Sábado, 25 de febrero de 2017

Cada año pasa por la ceremonia del Carnaval para disfrazar de nuevo el eterno retorno de todas las cosas.
Hasta los propios años se enmascaran con títulos como Año de Jubileo, Año Bicentenario, Año Bisiesto, para fingir que no son el mismo ciclo siempre repetido.
En vano se disfrazan de pasado presente o futuro los instantes de la eternidad.
Nunca sabemos si nos disfrazamos por la compulsión de ser lo que no se es o de ser lo que somos.
No hay peor disfraz que el de la horrible foto de la cédula de identidad.
El más insincero antifaz es el de uno mismo.
La grandeza en asumir como real la máscara que por pudor asumimos.
La peor de las máscaras está compuesta de años.
Con cada enamorarse vuelve con renovadodisfraz la vieja pasión que siempre recomienza.
Infelices niños a quienes disfrazan de las fantasías de sus padres.
Infelices padres a quienes nadie disfrazó de niños.
Este mundo es el Carnaval de otro mundo donde las gentes son lo que verdaderamente son.
Cambia el Ávila de máscara a cada variación de luces y de sombras.
Allá desfilan las ideologías, escuelas, modas literarias, partidos, confesiones que en realidad son comparsas.
Cada generación es un disfraz que para la nueva fiesta de las máscaras la humanidad asume y desecha.
Hundámonos en el mundo abisal donde el disfrazado de guardián deja salir el contrabando.
Maletines disfrazados de empresas revientan con los dólares preferenciales que les otorgan enmascarados.
Los grandes hampones que acaparan o esconden lo importado con divisas preferenciales circulan con disfraces de intocables.
La inacción se disimula con palabras, se maquilla con discursos la connivencia.
Los redentores bailan pegados con los sepultureros que abren nuestras fosas.
No se sabe qué día cae el anticarnaval en el cual seremos obligados a desfilar sin las máscaras.
El resto del año lo pasamos condenados a estar disfrazados de nosotros mismos.
Se ignora si será bendición o maldición la que sentencie a todos a convertirse para siempre en el disfraz que llevan.
Después de trizados los libros por la memoria revolotean en el imaginario como papelillo.
Por allá va el relámpago disfrazado de idea.
El papelillo es la lluvia que va borrando las máscaras.
Opera el carnaval por el divorcio entre las realidades y los signos y el carnaval del mundo sería un lugar donde las realidades correspondieran exactamente a los signos.
Quién adivina si será maldición o bendición la de la revolución que hará realidad el ambiente que convenga al disfraz que elegimos.
Se disfrazan los números unos de otros y salen mal todas las cuentas del universo.

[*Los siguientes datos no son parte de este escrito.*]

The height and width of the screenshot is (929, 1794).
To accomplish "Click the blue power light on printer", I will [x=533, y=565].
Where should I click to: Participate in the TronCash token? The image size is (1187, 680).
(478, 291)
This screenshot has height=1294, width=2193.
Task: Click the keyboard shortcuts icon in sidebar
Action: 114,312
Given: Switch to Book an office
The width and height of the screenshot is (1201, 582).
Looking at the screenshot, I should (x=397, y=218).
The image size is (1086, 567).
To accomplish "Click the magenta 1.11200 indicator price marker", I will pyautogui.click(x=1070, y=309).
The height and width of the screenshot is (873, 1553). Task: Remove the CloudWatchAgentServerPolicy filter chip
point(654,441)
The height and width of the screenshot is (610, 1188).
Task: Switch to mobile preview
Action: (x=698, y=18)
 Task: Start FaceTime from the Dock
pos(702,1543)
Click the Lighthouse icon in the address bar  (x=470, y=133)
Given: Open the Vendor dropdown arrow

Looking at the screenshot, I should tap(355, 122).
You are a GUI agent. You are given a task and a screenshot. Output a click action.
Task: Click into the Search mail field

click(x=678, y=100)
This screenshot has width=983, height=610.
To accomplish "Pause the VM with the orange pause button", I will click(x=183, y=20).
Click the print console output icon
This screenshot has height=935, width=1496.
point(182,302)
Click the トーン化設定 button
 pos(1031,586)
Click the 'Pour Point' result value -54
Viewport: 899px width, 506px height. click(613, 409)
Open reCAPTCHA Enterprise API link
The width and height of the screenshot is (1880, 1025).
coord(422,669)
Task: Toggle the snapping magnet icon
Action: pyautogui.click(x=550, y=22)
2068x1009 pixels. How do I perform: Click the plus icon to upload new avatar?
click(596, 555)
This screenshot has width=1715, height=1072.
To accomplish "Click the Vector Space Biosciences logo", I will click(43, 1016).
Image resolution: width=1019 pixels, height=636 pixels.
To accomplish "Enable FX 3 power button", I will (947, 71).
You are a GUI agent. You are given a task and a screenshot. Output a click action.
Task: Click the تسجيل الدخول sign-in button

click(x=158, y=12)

Por allá desfilan las letras convertidas cada una en otra hasta hacer ininteligibles las escrituras de los siglos.
Ideogramas y jeroglíficos intercambian irreparablemente sus sentidos hasta hacer indescifrables las palabras.
La clave de sol desfila convertida en clave de fa y la de fa travestida en clave de do y se trastroca dodecafónicamente la música de las esferas.
No se sabe cómo ordenar el universo con las moléculas disfrazadas de átomos, los átomos de electrones, los electrones de tachyones y la materia de antimateria.
Cada señal desvía y cada signo miente.
Hay que arder para tener derecho a la ceniza.